Auf welches Essen willst du denn Appetit machen? Nudeln. Ich liebe Nudeln. Extrem. Magst du Nudeln?

Wer nicht? Nur Freaks, oder? Nur Außenseiter. Oder Hipster wahrscheinlich. Einfach mal pauschalisieren. Bist du ein Hipster?

Keine Ahnung. Das musst du mir sagen, ich stelle hier die Fragen, du gibst die Antworten. Direkt zurückgeschossen. Das hängt von der Einstellung ab, oder?

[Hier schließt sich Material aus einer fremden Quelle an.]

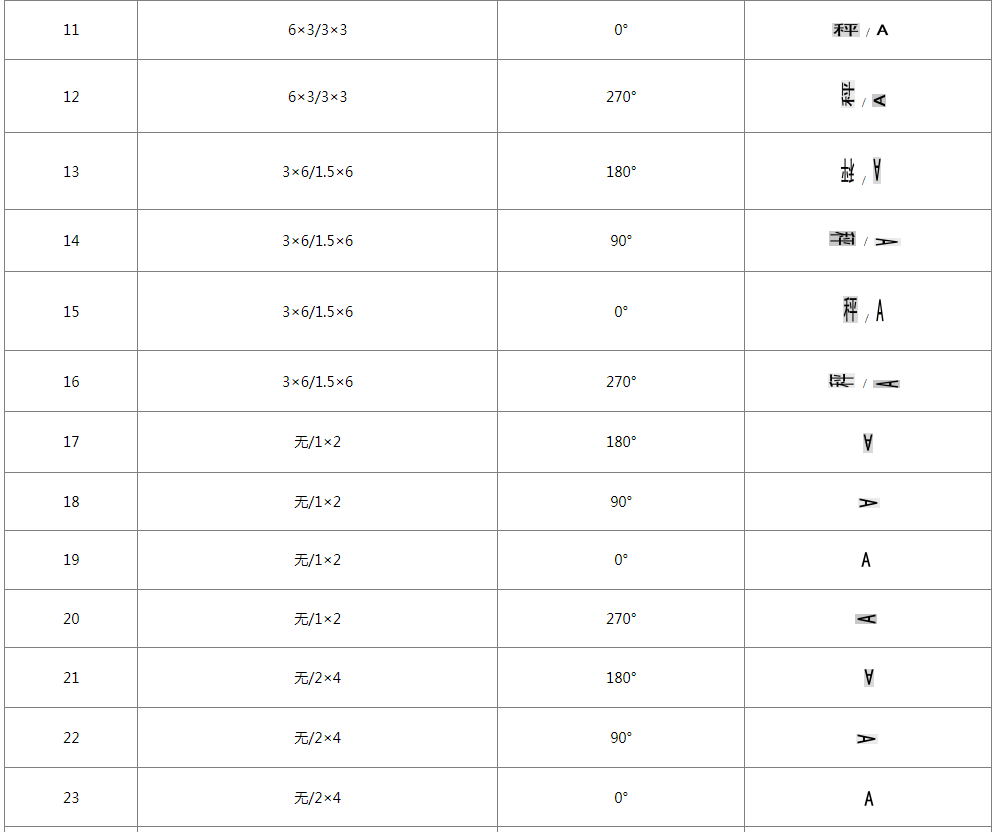Select the highlighted sideways A in row 20
998x832 pixels.
[x=866, y=619]
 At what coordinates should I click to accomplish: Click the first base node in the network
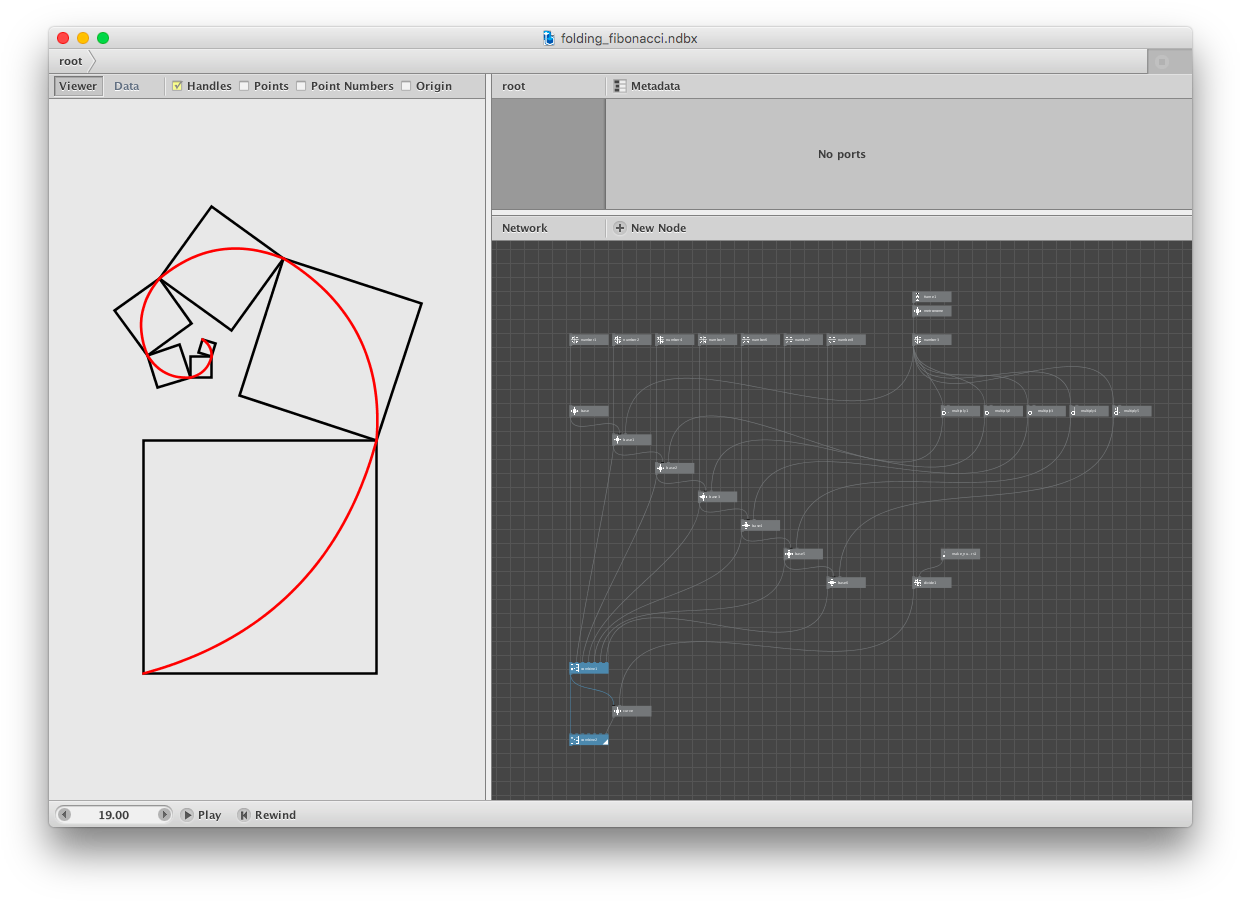click(x=589, y=411)

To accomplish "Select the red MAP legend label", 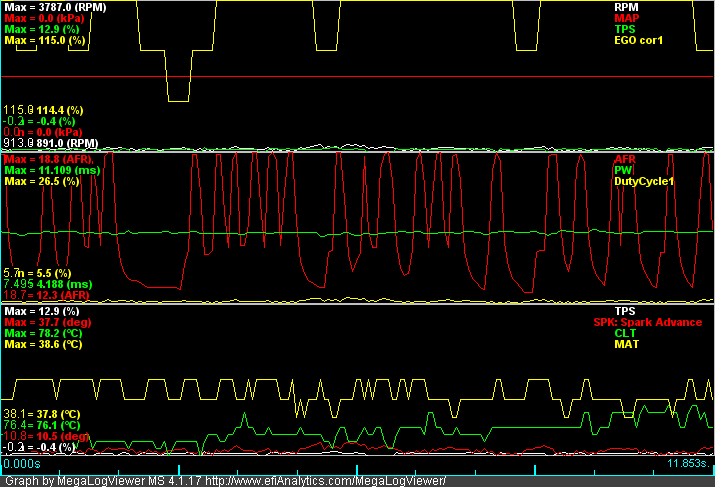I will point(626,18).

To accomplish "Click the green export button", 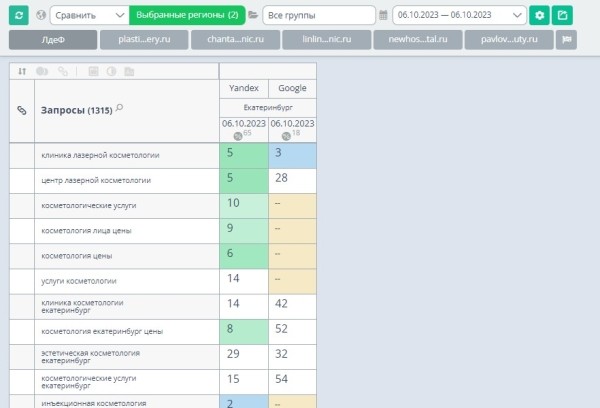I will [563, 15].
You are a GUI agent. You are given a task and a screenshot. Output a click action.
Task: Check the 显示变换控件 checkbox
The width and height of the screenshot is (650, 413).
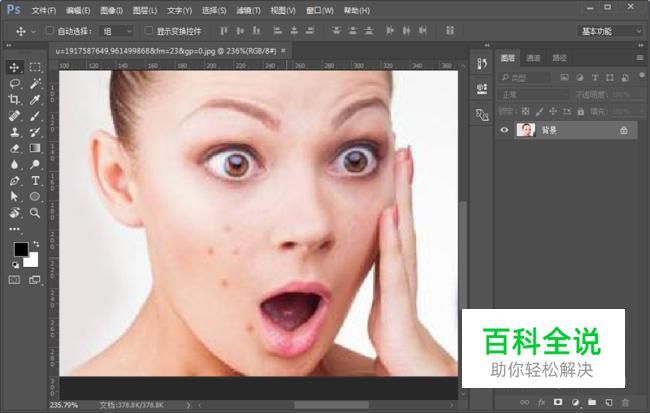point(148,31)
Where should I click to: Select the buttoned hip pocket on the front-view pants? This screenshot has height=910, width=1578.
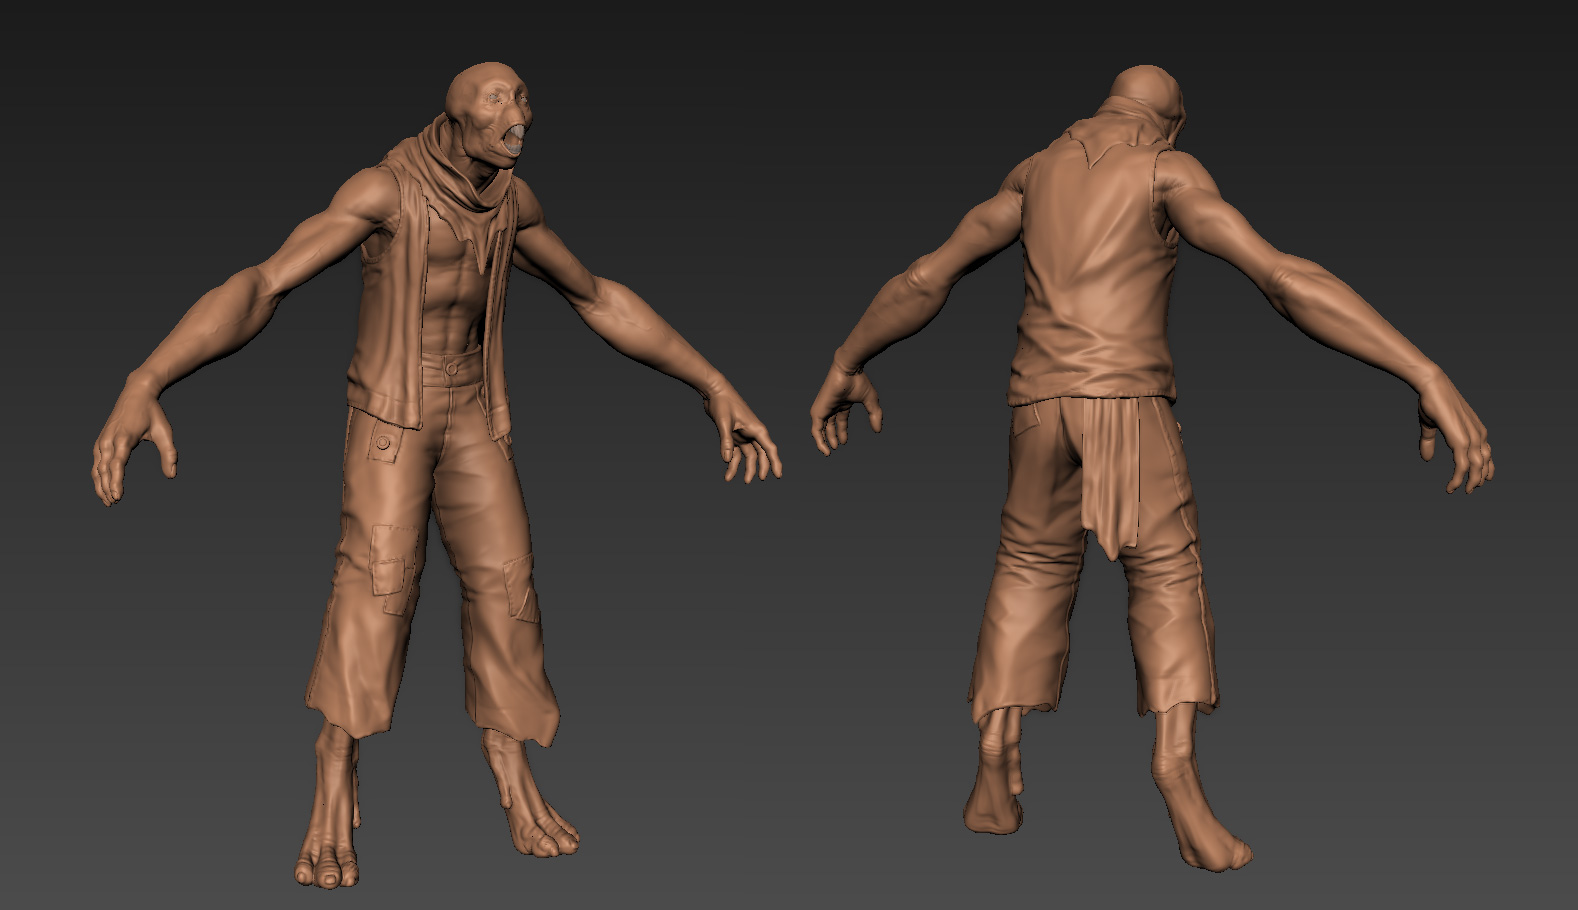pyautogui.click(x=382, y=441)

Für mich war das Signal immer, wenn die Männer ihre Socken über den Hosen getragen haben. Das waren für mich die, die am Bahnhof rumgehangen haben. Dann bin ich auch ein Hipster, ich hab immer am Bahnhof rumgehangen. In der kleinen Stadt, aus der ich komme, gab es nicht soviel. Ich hatte aber keine Socken über den Hosen. Habe ich mal probiert. Stand mir aber nicht. Fand ich hässlich.

Was hast du sonst für Pläne, planst du irgendwelche Experimente? Ich würde gerne mal in ein Kloster gehen. Für ein Jahr, in so ein Schweigekloster. Mal ein Jahr nicht reden, das wäre geil.